═════ PROVIDED INFORMATION ═════

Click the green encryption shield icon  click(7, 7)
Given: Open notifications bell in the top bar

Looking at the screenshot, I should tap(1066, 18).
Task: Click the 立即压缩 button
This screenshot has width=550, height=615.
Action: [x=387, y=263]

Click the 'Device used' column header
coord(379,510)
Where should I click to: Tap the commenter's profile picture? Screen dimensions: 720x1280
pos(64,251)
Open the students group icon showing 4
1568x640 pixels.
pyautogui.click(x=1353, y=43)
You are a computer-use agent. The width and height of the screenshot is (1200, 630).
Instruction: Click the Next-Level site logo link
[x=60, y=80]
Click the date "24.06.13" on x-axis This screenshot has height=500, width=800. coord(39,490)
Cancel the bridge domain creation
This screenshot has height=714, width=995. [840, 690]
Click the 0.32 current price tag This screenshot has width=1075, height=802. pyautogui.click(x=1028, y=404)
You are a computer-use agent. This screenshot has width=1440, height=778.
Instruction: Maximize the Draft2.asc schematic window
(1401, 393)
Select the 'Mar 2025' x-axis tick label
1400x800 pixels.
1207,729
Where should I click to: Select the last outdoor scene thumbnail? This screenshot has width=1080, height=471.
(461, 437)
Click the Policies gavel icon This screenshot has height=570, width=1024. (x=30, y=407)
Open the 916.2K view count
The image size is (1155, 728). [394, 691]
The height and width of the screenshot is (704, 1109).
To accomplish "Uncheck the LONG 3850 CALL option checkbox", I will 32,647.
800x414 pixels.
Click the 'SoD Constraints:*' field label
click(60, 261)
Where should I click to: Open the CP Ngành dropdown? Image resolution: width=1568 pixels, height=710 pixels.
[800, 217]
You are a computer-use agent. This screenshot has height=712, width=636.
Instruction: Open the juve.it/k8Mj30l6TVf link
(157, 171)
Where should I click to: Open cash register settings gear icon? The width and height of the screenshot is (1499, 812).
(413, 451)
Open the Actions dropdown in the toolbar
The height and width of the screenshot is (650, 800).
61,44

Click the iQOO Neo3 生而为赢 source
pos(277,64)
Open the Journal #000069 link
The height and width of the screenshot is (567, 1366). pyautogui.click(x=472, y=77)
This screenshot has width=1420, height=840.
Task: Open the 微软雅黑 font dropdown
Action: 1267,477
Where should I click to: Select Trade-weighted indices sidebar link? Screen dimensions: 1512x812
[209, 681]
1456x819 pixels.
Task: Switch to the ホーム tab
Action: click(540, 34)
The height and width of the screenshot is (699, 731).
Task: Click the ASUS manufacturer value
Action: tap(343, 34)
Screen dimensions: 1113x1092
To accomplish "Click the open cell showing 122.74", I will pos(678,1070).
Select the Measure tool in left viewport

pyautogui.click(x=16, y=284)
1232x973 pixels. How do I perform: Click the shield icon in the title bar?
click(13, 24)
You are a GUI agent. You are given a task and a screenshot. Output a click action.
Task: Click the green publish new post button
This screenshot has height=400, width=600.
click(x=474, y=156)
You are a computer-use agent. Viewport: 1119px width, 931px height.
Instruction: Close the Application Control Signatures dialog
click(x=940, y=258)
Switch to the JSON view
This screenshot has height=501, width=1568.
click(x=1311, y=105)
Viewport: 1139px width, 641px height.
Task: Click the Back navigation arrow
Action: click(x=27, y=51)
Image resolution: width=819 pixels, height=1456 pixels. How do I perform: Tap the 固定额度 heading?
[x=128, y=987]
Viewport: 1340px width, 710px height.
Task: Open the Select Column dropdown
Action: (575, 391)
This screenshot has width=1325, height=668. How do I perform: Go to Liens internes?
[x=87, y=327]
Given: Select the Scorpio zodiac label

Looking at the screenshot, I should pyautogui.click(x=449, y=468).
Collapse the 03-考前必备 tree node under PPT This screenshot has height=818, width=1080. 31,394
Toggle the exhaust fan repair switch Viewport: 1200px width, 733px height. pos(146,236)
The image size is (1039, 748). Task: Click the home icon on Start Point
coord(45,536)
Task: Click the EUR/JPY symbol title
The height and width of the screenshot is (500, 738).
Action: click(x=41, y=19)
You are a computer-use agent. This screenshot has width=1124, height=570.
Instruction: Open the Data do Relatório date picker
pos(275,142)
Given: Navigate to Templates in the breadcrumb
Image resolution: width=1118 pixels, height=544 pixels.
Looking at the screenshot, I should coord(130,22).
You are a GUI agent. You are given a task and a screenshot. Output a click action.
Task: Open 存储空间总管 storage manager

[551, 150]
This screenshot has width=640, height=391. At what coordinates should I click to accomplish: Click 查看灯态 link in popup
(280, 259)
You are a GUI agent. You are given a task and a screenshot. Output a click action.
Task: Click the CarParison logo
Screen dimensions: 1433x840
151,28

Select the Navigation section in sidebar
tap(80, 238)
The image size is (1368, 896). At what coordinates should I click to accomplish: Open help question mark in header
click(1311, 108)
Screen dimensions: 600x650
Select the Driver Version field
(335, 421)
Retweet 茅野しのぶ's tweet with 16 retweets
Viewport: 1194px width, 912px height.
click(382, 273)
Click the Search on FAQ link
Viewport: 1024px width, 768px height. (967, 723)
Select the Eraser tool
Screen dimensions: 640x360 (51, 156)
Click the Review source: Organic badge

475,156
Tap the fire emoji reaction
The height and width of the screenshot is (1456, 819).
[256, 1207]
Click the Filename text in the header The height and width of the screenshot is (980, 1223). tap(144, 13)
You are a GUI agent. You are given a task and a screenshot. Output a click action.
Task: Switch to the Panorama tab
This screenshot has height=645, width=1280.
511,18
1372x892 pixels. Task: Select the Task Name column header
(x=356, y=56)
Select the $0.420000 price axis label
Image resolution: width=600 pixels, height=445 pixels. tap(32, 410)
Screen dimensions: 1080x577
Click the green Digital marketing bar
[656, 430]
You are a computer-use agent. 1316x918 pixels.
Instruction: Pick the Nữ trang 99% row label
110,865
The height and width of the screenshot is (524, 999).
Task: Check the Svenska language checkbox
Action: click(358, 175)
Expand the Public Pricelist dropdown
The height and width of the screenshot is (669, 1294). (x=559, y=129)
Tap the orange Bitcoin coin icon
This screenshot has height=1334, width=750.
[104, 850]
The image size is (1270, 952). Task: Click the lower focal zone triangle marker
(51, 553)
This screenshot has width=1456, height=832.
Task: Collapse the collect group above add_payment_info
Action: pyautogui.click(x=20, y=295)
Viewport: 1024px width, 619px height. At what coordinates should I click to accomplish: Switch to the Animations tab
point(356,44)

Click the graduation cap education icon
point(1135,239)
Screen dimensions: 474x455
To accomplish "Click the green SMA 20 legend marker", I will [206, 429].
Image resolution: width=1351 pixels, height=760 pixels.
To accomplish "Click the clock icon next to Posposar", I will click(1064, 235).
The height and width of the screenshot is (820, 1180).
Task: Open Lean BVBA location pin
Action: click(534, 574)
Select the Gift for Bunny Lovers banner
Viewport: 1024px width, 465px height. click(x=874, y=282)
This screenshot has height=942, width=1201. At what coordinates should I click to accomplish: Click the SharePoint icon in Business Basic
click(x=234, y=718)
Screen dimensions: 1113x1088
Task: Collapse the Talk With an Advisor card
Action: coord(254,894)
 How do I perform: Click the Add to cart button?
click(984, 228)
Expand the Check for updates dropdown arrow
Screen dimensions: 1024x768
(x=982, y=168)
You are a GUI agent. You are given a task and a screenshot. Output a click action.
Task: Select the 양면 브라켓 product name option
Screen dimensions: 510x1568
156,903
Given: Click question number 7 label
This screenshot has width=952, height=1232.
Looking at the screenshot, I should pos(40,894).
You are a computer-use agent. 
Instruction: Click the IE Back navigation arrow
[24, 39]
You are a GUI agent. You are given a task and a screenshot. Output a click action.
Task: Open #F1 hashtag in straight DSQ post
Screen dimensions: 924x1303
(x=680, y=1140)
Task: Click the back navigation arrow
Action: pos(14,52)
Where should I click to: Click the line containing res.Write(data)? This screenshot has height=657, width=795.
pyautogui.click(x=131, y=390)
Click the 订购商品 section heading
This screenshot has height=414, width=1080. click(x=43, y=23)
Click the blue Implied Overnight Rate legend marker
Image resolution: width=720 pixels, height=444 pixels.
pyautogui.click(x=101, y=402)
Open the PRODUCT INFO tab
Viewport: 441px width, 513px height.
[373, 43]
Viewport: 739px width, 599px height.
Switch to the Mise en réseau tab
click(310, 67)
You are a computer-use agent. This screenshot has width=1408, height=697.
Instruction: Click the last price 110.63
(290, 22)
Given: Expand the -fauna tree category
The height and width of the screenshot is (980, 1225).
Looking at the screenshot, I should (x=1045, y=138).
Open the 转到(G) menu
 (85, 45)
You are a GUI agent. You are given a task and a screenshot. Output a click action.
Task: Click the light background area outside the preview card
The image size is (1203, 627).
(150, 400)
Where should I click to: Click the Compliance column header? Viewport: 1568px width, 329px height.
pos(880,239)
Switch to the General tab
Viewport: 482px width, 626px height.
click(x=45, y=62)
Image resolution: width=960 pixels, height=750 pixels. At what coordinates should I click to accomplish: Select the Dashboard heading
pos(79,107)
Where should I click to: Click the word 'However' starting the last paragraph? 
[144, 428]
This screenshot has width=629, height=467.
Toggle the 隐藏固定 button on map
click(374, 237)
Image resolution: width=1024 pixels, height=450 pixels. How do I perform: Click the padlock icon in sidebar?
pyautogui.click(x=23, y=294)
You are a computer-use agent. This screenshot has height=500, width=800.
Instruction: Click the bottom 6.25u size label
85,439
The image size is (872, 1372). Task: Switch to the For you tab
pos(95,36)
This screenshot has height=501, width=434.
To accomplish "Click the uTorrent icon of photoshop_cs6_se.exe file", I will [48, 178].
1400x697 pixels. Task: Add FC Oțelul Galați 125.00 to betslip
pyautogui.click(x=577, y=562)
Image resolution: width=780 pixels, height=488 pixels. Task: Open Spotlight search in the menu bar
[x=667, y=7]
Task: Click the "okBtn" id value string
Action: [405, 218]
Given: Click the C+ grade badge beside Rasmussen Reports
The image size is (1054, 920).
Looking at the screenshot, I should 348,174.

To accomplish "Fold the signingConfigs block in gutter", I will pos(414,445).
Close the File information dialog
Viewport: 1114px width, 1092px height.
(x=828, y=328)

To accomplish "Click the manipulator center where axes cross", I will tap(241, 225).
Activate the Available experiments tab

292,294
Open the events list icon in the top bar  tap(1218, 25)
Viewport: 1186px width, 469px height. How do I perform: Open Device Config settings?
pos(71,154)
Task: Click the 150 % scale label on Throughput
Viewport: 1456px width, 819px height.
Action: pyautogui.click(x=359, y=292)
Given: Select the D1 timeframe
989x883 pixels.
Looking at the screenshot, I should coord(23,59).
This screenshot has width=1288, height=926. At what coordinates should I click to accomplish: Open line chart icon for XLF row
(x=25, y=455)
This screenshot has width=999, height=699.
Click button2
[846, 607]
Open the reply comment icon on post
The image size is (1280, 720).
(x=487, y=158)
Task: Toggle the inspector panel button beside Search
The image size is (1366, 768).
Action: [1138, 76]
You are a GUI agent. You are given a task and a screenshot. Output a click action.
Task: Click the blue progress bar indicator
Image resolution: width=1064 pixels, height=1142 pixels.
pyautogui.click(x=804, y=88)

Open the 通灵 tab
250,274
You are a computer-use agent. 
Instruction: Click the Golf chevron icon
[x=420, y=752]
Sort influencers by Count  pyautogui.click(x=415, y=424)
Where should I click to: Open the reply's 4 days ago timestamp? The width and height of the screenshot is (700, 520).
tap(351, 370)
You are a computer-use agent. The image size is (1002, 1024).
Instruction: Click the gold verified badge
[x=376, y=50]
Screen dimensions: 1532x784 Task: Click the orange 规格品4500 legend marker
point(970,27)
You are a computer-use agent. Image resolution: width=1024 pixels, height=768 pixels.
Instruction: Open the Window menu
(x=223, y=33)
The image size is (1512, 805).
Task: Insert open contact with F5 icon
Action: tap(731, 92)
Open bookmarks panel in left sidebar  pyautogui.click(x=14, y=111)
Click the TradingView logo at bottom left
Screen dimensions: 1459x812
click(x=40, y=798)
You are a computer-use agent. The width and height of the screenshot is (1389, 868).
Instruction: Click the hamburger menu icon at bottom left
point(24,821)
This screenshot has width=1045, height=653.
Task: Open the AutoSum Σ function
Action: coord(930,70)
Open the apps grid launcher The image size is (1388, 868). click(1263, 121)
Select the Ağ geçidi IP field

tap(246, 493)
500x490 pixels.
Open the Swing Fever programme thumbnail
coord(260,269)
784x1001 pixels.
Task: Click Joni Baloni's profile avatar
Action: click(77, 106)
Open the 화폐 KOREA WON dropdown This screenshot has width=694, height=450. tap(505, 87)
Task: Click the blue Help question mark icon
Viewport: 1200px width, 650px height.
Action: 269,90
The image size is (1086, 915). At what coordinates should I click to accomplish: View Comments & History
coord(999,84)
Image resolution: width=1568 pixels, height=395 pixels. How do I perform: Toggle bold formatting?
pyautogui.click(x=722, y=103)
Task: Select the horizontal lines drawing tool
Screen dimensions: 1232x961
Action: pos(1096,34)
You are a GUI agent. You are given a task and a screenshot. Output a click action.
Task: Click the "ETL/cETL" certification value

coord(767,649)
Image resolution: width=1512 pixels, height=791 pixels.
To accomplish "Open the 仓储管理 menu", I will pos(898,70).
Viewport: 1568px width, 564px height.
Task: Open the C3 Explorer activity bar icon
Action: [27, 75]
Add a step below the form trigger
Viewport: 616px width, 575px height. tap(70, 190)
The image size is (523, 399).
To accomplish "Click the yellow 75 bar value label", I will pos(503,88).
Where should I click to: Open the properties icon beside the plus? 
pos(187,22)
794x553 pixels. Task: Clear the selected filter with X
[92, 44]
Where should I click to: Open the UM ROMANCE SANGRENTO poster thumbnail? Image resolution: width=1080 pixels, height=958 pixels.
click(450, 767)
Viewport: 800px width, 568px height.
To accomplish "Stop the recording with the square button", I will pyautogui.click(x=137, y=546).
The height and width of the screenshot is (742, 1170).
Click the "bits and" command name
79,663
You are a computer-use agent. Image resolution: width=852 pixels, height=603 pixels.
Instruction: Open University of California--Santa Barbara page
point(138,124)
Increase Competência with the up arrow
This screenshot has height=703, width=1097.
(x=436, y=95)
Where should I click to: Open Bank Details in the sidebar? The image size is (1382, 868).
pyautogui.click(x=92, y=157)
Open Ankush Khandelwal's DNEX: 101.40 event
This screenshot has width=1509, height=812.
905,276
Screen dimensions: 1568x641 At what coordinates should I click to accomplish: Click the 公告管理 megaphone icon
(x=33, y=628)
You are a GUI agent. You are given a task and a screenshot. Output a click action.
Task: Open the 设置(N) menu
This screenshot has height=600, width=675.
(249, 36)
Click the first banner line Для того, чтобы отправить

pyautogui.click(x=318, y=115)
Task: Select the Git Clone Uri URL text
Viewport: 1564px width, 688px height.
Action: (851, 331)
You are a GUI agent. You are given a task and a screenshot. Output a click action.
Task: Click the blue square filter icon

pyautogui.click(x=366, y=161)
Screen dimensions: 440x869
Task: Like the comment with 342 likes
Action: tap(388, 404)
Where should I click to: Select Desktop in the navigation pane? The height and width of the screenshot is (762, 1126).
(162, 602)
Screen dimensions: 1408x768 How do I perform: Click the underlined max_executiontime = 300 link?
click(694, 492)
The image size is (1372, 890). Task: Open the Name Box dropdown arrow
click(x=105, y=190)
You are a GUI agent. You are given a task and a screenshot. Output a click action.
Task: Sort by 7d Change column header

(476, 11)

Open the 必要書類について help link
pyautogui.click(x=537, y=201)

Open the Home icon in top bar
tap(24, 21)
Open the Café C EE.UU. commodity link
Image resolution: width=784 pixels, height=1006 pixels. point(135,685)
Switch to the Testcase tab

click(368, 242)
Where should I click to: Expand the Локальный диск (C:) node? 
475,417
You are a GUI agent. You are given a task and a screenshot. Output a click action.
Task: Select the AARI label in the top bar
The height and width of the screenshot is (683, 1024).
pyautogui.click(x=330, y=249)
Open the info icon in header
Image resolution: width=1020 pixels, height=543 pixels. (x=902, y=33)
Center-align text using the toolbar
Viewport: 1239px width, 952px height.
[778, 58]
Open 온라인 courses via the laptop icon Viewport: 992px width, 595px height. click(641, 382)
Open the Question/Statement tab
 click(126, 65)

═════

WORK TO BE COMPLETED
Search the material above for the string "text". Show every line that holds it.

EXPECTED OUTPUT
Click the Filename text in the header The height and width of the screenshot is (980, 1223). tap(144, 13)
Task: Select the Git Clone Uri URL text
Center-align text using the toolbar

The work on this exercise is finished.